Top 10 Strength-training Exercises

A well-rounded, strength-training program doesn't have to be time-consuming. In fact, you can gain strength and improve muscle tone with as few as two 20-minute sessions per week. The American Council on Exercise (ACE) and Club Industry offer the following 10 strength-training exercises, which will allow you to target all of the major muscles without spending hours in the gym. Complete eight to 12 repetitions (reps) of each exercise and increase the weight as you become stronger.

1. Squats (hamstrings, quadricips and gluteals): With feet shoulder-width apart and a barbell balanced across your shoulders, lower yourself until your thighs are parallel to the ground, then raise yourself to the starting position (make sure you don't lean too far forward). That's a rep. You can also perform this exercise without weights.

2. Dumbbell Bench Press (pectorals, deltoids, triceps): Lying on a bench (flat, incline or decline) with your feet planted firmly on the ground, fully extend your arms upward until the inner plates of the dumbbells touch. Lower them until they almost rest on your upper chest; your elbows should be away from the body, pointing towards the floor. That's a rep.

3. Seated Row (upper back): Sit at the edge of a bench, bent at the waist, with your chest parallel to the floor, your arms perpendicular. Grasping a dumbbell in each hand, lift the weights, bringing your shoulder blades together and pointing your elbows straight back toward the ceiling, then lower the dumbbells to the starting position. That's a rep.

4. Alternating Lower-back Extensions (lower back): While lying flat on your stomach with your arms stretching in front of you, simultaneously lift your right arm and left leg off the ground a few inches, then lower them back down. That's a rep. Repeat the movement with your left arm and right leg.

5. Lateral Raise (deltoids): Stand up straight with a dumbbell in each hand. Your arms should be at your sides, palms facing inward. Keeping your arms straight, raise the dumbbells in a 45-degree arc until your arms are parallel to the floor, then lower the dumbbells back to your sides. That's a rep.

6. Pull-ups, palm-forward grip (upper back), palm-backward (biceps): With a wide grip, hang as low as possible from a pull-up bar. Cross your ankles and keep your shins parallel to the floor. Now pull your body up until your chin passes the bar. Lower to the starting position. That's a rep.

7. Dips (triceps): Support yourself by gripping both sides of parallel bars. Your upper body should be upright, with your arms straight at your sides, and your ankles should be crossed with your shins parallel to the floor.

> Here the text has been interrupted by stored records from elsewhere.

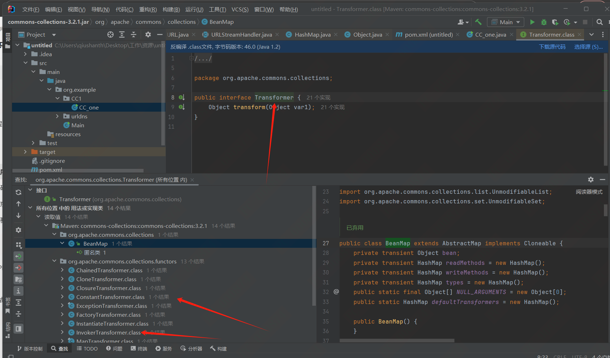Expand the target folder in Project tree
The image size is (610, 358).
pyautogui.click(x=25, y=152)
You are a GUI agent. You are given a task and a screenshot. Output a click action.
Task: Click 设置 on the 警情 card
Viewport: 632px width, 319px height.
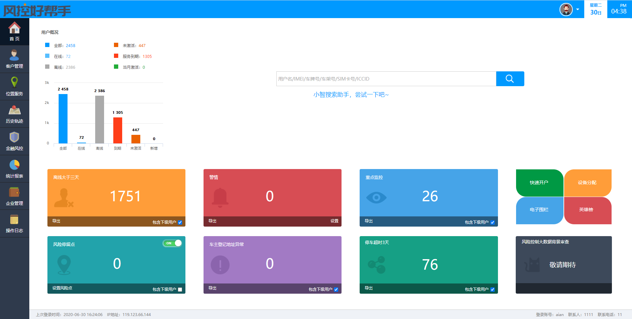[x=334, y=221]
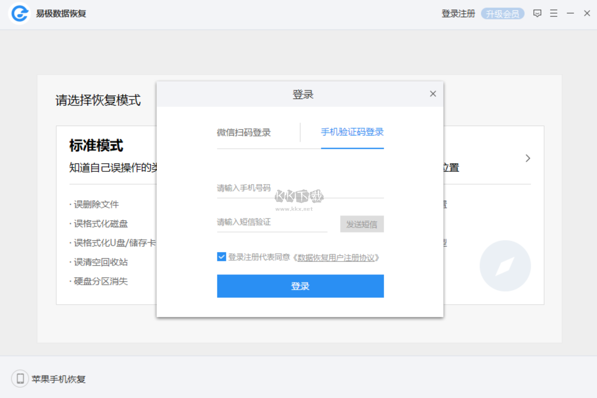Uncheck the registration agreement checkbox
The height and width of the screenshot is (398, 597).
pyautogui.click(x=221, y=257)
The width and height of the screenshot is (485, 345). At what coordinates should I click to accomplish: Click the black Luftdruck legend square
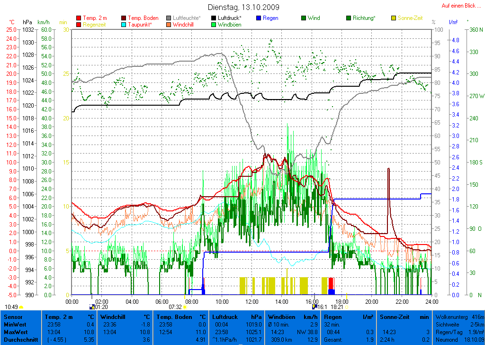(x=214, y=18)
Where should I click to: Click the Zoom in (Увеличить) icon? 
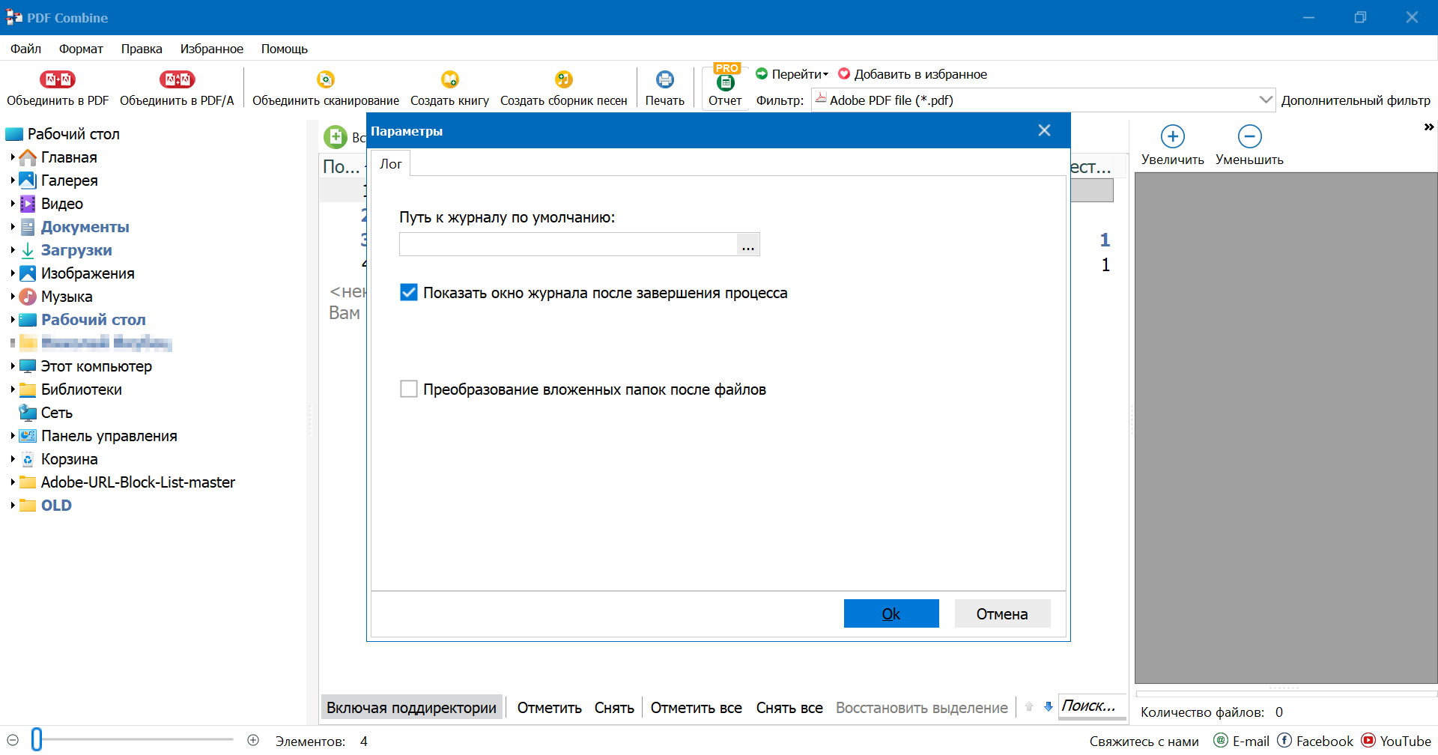(1172, 136)
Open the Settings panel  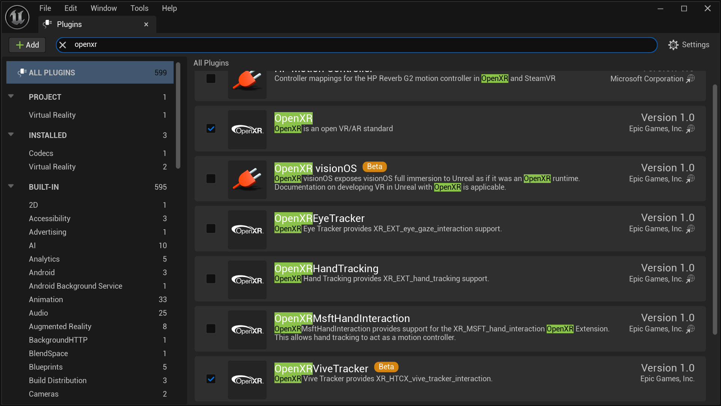(x=689, y=44)
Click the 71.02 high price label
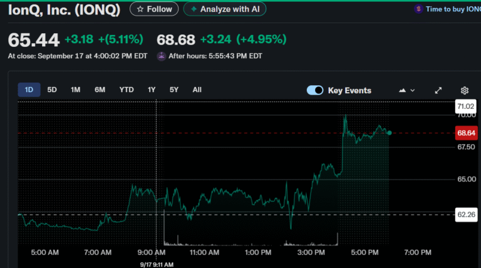The height and width of the screenshot is (268, 481). coord(467,107)
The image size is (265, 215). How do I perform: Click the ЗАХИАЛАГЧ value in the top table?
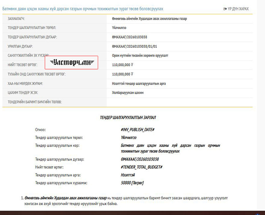tap(149, 19)
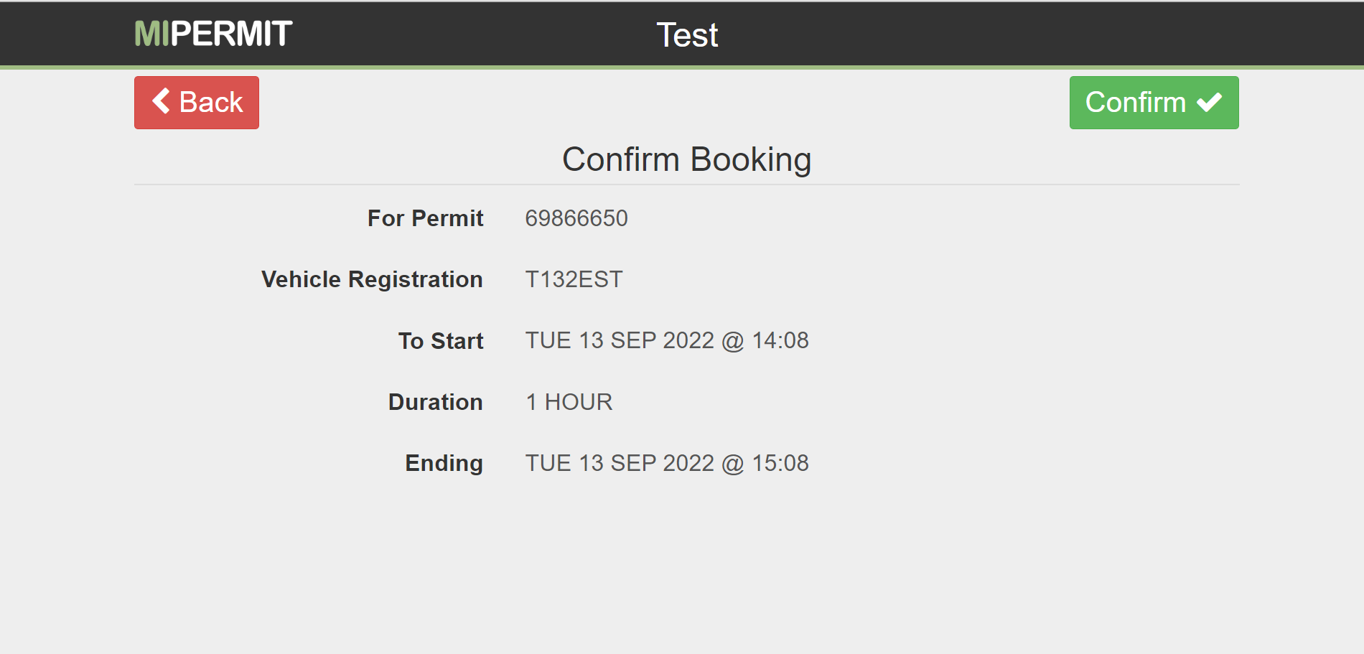Select the registration value T132EST

(x=574, y=279)
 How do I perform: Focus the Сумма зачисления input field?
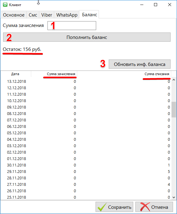pos(72,25)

From this position, use your arms to lower yourself, stopping when your upper arms break parallel to the floor, then raise yourself up to the starting position. That's a rep.

8. Biceps Curl (biceps): Sit with a dumbbell in each hand, your arms at your sides, palms facing away from your body. Bending at the elbows, bring the dumbbells in an arc toward your shoulders, then lower the dumbbells back to your sides. That's a rep.

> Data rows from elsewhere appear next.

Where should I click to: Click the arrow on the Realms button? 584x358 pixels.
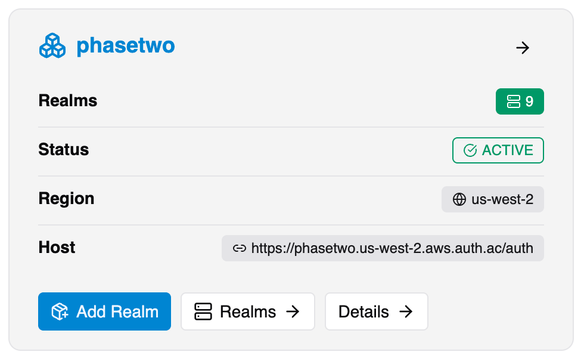pyautogui.click(x=293, y=311)
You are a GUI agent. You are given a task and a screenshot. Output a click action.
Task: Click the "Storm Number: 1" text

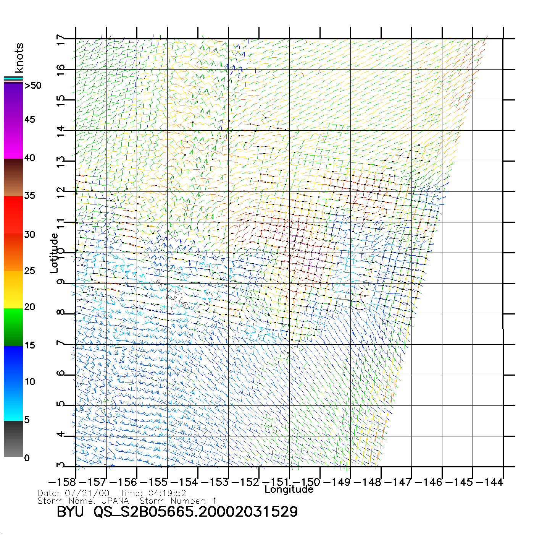coord(178,501)
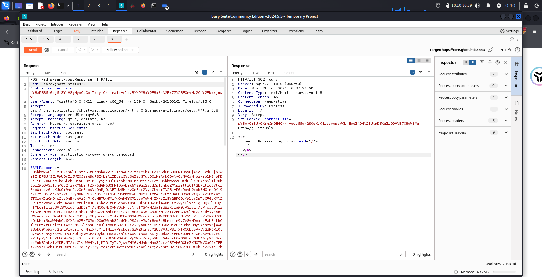Image resolution: width=542 pixels, height=277 pixels.
Task: Expand the Request headers section
Action: pos(506,121)
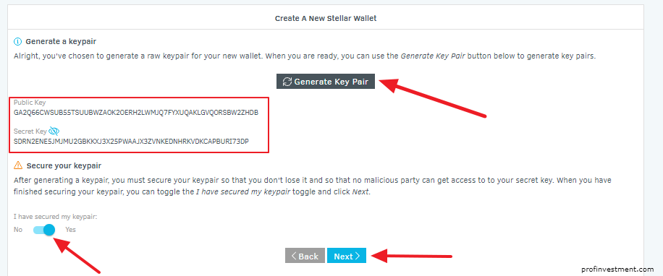Select the secret key string SDRN2ENE...
This screenshot has width=663, height=276.
coord(131,141)
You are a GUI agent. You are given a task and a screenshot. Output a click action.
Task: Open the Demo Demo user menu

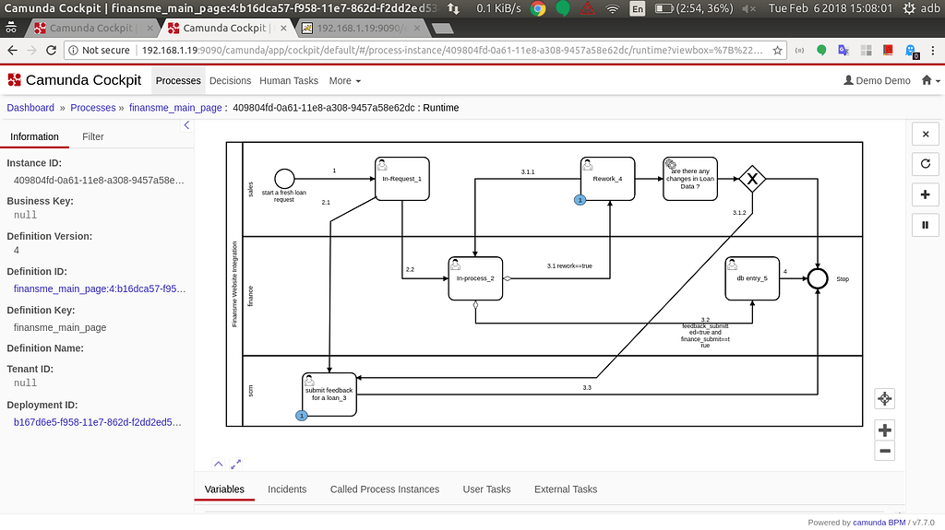[x=877, y=81]
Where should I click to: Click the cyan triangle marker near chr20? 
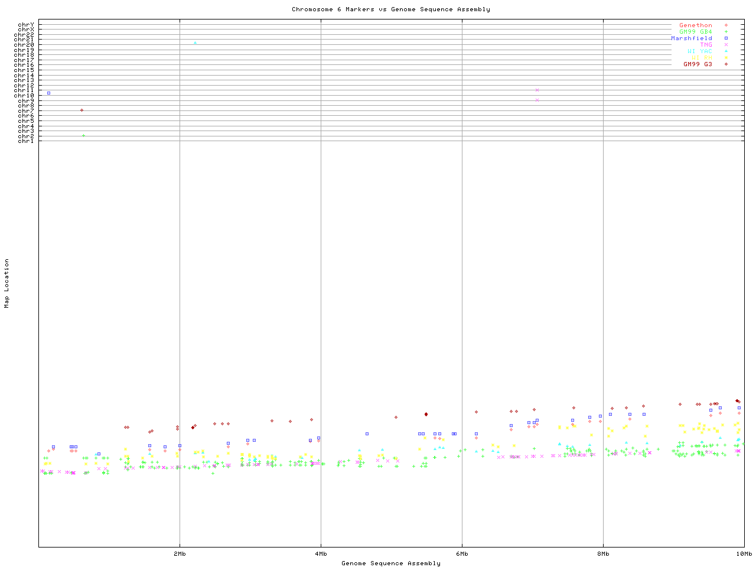coord(195,43)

9. Single-leg Calf Raise (calves): Holding a bench or something else for support, place the ball of one foot on a board or step so that you are approximately two inches off the ground. Raise yourself up as high as you can on your toes, then lower your heel towards the ground, then raise yourself again. That's a rep. This can be done with or without weights. If you want to use weights, grasp a dumbbell in one hand while maintaining your balance with the other hand.

10. Crunches (abdominals): In a lying position, keep your thighs perpendicular to the floor and bend your knees so that your lower legs are parallel, ankles crossed. Rest your hands on the back of your head for support (don't pull with your hands!) and bend slightly at the waist, drawing your upper body toward your knees. Lower your body back to the floor. That's a rep.

Before beginning any exercise program, you should consult with your physician. When lifting weights, always keep control; never jerk, bounce or swing the weights. When lifting heavy weights, work with a spotter. If are unsure how to do any of these exercises, consult with one of your club's personal trainers.